* **Task statement**: Your response should consist solely of the records, written out exactly.

* **Source data**:
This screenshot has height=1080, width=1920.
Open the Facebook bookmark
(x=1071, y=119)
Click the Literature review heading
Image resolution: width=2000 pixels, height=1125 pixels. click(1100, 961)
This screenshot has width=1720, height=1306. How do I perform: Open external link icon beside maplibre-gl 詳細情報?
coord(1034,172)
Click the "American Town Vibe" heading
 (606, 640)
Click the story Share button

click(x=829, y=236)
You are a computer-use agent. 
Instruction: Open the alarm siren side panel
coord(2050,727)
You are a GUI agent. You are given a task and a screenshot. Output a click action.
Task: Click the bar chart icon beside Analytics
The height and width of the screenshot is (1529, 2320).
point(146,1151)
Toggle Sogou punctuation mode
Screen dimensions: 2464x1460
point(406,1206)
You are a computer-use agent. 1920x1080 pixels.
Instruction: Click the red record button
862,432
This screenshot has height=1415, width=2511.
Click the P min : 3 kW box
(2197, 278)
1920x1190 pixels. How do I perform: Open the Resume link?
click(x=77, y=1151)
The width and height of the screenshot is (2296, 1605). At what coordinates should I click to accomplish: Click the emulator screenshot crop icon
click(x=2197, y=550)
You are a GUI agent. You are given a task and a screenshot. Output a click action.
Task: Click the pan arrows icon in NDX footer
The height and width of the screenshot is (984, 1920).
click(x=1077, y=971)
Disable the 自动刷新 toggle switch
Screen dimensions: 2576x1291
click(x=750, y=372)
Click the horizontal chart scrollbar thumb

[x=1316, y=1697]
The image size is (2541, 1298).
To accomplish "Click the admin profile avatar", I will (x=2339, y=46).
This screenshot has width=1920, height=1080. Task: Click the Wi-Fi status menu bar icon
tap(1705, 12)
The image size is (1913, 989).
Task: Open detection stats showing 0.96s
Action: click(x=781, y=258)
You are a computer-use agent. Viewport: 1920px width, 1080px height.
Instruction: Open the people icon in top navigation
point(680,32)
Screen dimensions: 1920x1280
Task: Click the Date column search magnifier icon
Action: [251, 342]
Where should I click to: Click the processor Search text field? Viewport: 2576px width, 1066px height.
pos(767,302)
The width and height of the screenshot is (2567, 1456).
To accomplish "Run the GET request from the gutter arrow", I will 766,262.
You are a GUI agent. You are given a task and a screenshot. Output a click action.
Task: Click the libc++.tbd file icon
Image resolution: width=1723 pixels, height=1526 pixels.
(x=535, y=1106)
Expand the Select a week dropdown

* **Response box**:
This screenshot has height=1080, width=1920.
Open the Facebook bookmark
(x=1071, y=119)
Click the Literature review heading
Image resolution: width=2000 pixels, height=1125 pixels. click(1100, 961)
This screenshot has width=1720, height=1306. How do I perform: Open external link icon beside maplibre-gl 詳細情報?
coord(1034,172)
Click the "American Town Vibe" heading
 (606, 640)
Click the story Share button

click(x=829, y=236)
You are a computer-use agent. 
Instruction: Open the alarm siren side panel
coord(2050,727)
You are a GUI agent. You are given a task and a screenshot. Output a click action.
Task: Click the bar chart icon beside Analytics
The height and width of the screenshot is (1529, 2320).
point(146,1151)
Toggle Sogou punctuation mode
Screen dimensions: 2464x1460
point(406,1206)
You are a computer-use agent. 1920x1080 pixels.
Instruction: Click the red record button
862,432
This screenshot has height=1415, width=2511.
Click the P min : 3 kW box
(2197, 278)
1920x1190 pixels. How do I perform: Open the Resume link?
click(x=77, y=1151)
The width and height of the screenshot is (2296, 1605). At what coordinates should I click to accomplish: Click the emulator screenshot crop icon
click(x=2197, y=550)
You are a GUI agent. You are given a task and a screenshot. Output a click action.
Task: Click the pan arrows icon in NDX footer
The height and width of the screenshot is (984, 1920).
click(x=1077, y=971)
Disable the 自动刷新 toggle switch
Screen dimensions: 2576x1291
click(x=750, y=372)
Click the horizontal chart scrollbar thumb

[x=1316, y=1697]
The image size is (2541, 1298).
To accomplish "Click the admin profile avatar", I will (x=2339, y=46).
This screenshot has width=1920, height=1080. Task: Click the Wi-Fi status menu bar icon
tap(1705, 12)
The image size is (1913, 989).
Task: Open detection stats showing 0.96s
Action: click(x=781, y=258)
You are a computer-use agent. Viewport: 1920px width, 1080px height.
Instruction: Open the people icon in top navigation
point(680,32)
Screen dimensions: 1920x1280
Task: Click the Date column search magnifier icon
Action: [251, 342]
Where should I click to: Click the processor Search text field? Viewport: 2576px width, 1066px height.
pos(767,302)
The width and height of the screenshot is (2567, 1456).
To accomplish "Run the GET request from the gutter arrow", I will 766,262.
You are a GUI agent. You are given a task and a screenshot. Output a click action.
Task: Click the libc++.tbd file icon
Image resolution: width=1723 pixels, height=1526 pixels.
(x=535, y=1106)
Expand the Select a week dropdown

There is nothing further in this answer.